Por outro lado, questões políticas internas de alguns países provocaram reação no câmbio, valorizando o dólar. No Brasil, isso foi muito marcante. Com preços mundiais aumentando em dólar e com o Real desvalorizado, o preço pago pelo milho e pela soja subiu muito acima de qualquer expectativa, gerando grande interesse em exportar. Os números dizem tudo. Em janeiro de 2020, o milho era vendido a R$ 51,00 por saca e 60 Kg em média, já um preço maior que nos anos anteriores. Mas, em janeiro deste ano o valor supera R$ 80,00 por saca de 60 Kg, cerca de 60% mais alto. A soja valia R$ 83,00 por saca de 60 Kg em janeiro do ano passado e agora está a R$ 166,00 por saca de 60 Kg, o dobro! Claro que isso interferiu no custo das carnes, cujo preço também aumentou muito. Pudera: em janeiro de 2021 a soja vale mais de US$ 14,00 por bushel, ou 40% acima da média normal. O milho está cotado a US$ 5,30 por bushel, recorde dos últimos anos. Já o dólar teve variação impressionante: a média em 2020 foi de R$ 5,16 por dólar, mas no segundo semestre foi de R$ 5,39.

Com isso, exportar era muito atraente. No ano passado, produzimos 102 milhões de toneladas de milho, e exportamos 35 milhões, mais de um terço. Quanto à soja, os números são ainda mais fortes: produzimos uma safra recorde de 125 milhões de toneladas, e exportamos 101 milhões.
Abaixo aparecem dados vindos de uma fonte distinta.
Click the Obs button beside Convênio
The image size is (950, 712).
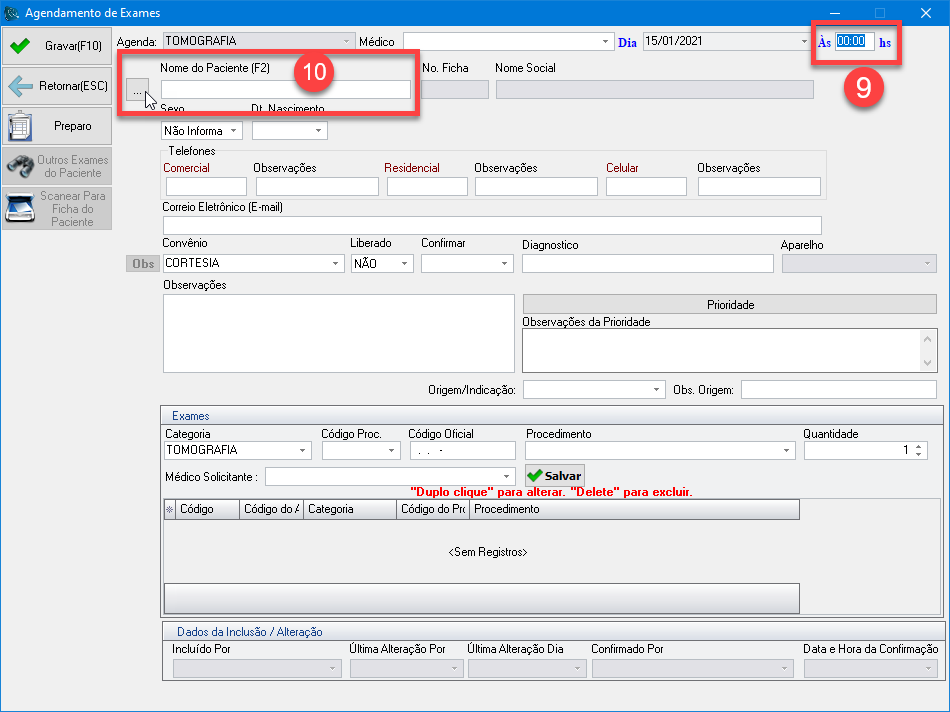tap(143, 263)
Algo parecido aconteceu com arroz, um produto de menor expressão no mercado global: seu comércio dificilmente corresponde a 10% da produção mundial, é produto de consumo local. Mas seus preços também impulsionaram as exportações, inclusive brasileiras. Por enquanto só tratamos do caso das exportações de soja, milho, arroz, carnes, e vale acrescentar um forte crescimento das exportações de açúcar, seja porque nossa produção foi mais açucareira do que alcooleira em razão do menor consumo dos combustíveis, seja em razão da menor oferta açucareira de nossos concorrentes Índia e Tailândia. Mas, também o mercado interno teve grande incremento de consumo de alimentos devido ao auxílio emergencial do governo federal aos brasileiros marginalizados pela redução dos empregos surgida com a pandemia.

Em resumo, estes fatores todos encareceram os alimentos muito acima das expectativas, e a culpa é só do mercado mesmo. Os produtores rurais, em sua maioria, venderam suas safras no primeiro semestre de 2020 e não se beneficiaram desses preços. Mas, todo mundo aprendeu a trabalhar com mercados futuros e aproveitou a lição para as colheitas vindouras. Estamos iniciando as colheitas da safra de verão, tudo indica que as safras serão abundantes, de modo que a oferta interna voltará a crescer, certamente reduzindo os preços e o soluço inflacionário. Mas atenção: o mercado internacional continua demandante, a oferta global está equilibrada em relação à demanda, os preços na Bolsa de Chicago seguem elevados em relação à média histórica, e o dólar ainda está sobrevalorizado. O governo pode fazer alguma coisa? Fala-se em estoques públicos, há anos reduzidos. Talvez pudesse financiar estoques privados, muito mais eficiente do que manter seus próprios, mas o alto montante de recursos nesse volume de produção é improvável. Tema para outra discussão. Autor: Roberto Rodrigues - Agência Estado.